Manual Input Data Setup - Amazon SageMaker

Manual Input Data Setup

Choose the manual data setup option if you have created sequence files for each of your video frame sequences, and a manifest file listing references to those sequences files.

Create a Video Frame Input Manifest File

Ground Truth uses the input manifest file to identify the location of your input dataset when creating labeling tasks. For video frame object detection and object tracking labeling jobs, each line in the input manifest file identifies the location of a video frame sequence file. Each sequence file identifies the images included in a single sequence of video frames.

Use this page to learn how to create a video frame sequence file and an input manifest file for video frame object tracking and object detection labeling jobs.

If you want Ground Truth to automatically generate your sequence files and input manifest file, see Automated Video Frame Input Data Setup.

Create a Video Frame Sequence Input Manifest

In the video frame sequence input manifest file, each line in the manifest is a JSON object, with a "source-ref" key that references a sequence file. Each sequence file identifies the location of a sequence of video frames. This is the manifest file formatting required for all video frame labeling jobs.

The following example demonstrates the syntax used for an input manifest file:

{"source-ref": "s3://DOC-EXAMPLE-BUCKET/example-folder/seq1.json"} {"source-ref": "s3://DOC-EXAMPLE-BUCKET/example-folder/seq2.json"}

Create a Video Frame Sequence File

The data for each sequence of video frames needs to be stored in a JSON data object. The following is an example of the format you use for a sequence file. Information about each frame is included as a JSON object and is listed in the frames list. The following JSON has been expanded for readability.

{ "seq-no": 1, "prefix": "s3://mybucket/prefix/video1/", "number-of-frames": 3, "frames":[ {"frame-no": 1, "unix-timestamp": 1566861644, "frame": "frame0001.jpg" }, {"frame-no": 2, "unix-timestamp": 1566861644, "frame": "frame0002.jpg" }, {"frame-no": 3, "unix-timestamp": 1566861644, "frame": "frame0003.jpg" } ] }

The following table provides details about the parameters shown in the this code example.

Parameter

Required

Accepted Values

Description

seq-no

Yes

Integer

The ordered number of the sequence.

prefix

Yes

String

Accepted Values:

s3://<bucket-name>/<prefix>/

The Amazon S3 location where the sequence files are located.

The prefix must end with a forward slash: /.

number-of-frames

Yes

Integer

The total number of frames included in the sequence file. This number must match the total number of frames listed in the frames parameter in the next row.

frames

Yes

List of JSON objects

Required:

frame-no, frame

Optional:

unix-timestamp

A list of frame data. The length of the list must equal number-of-frames.
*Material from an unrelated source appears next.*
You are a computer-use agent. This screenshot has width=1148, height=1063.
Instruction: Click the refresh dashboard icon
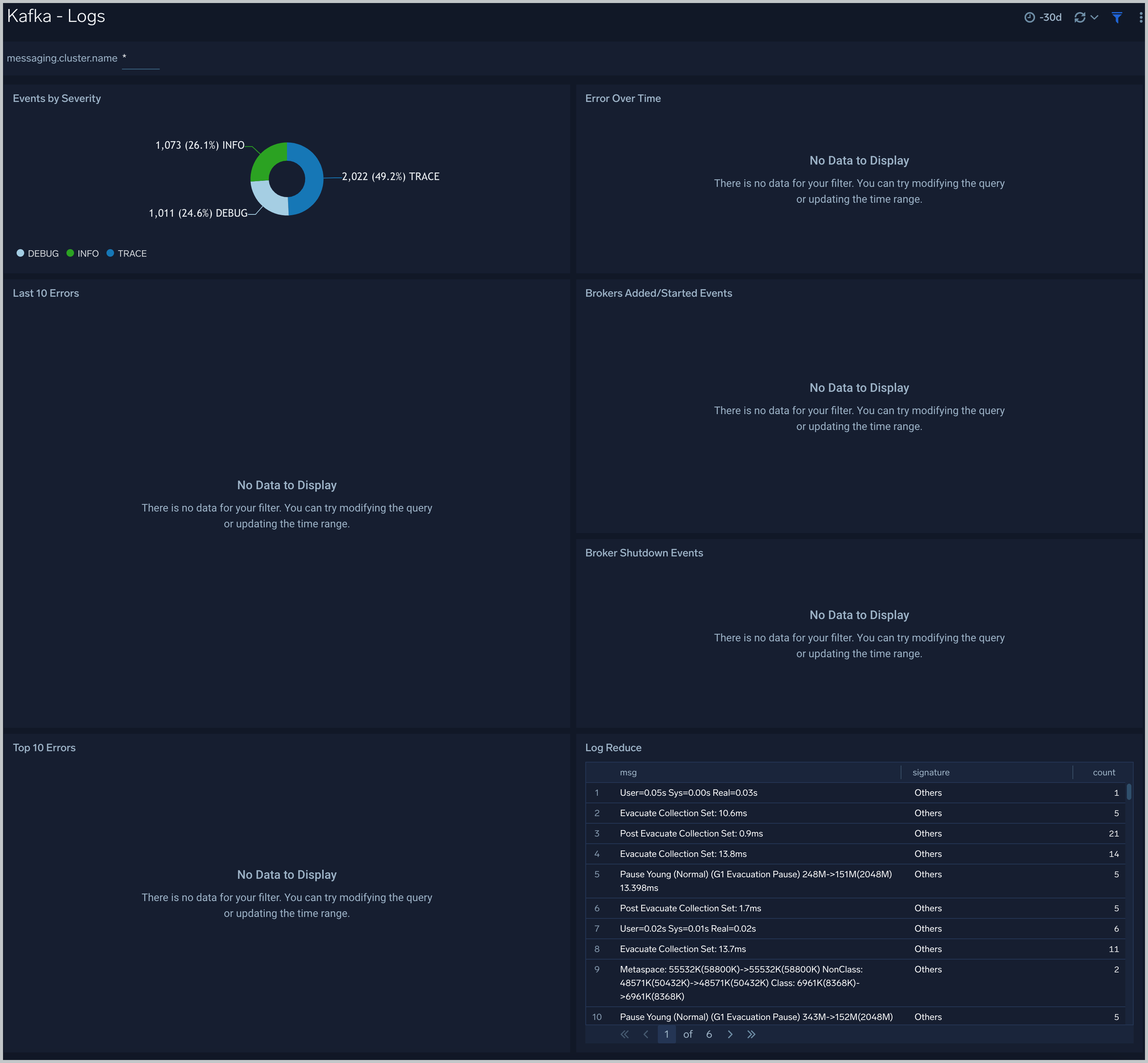1080,17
In the worker UI, frames in a sequence are ordered in UTF-8 binary order. To learn more about this ordering, see Provide Video Frames.

frame-no

Yes

Integer

The frame order number. This will determine the order of a frame in the sequence.

unix-timestamp

No

Integer

The unix timestamp of a frame. The number of seconds since January 1st, 1970 until the UTC time when the frame was captured.

frame

Yes

String

The name of a video frame image file.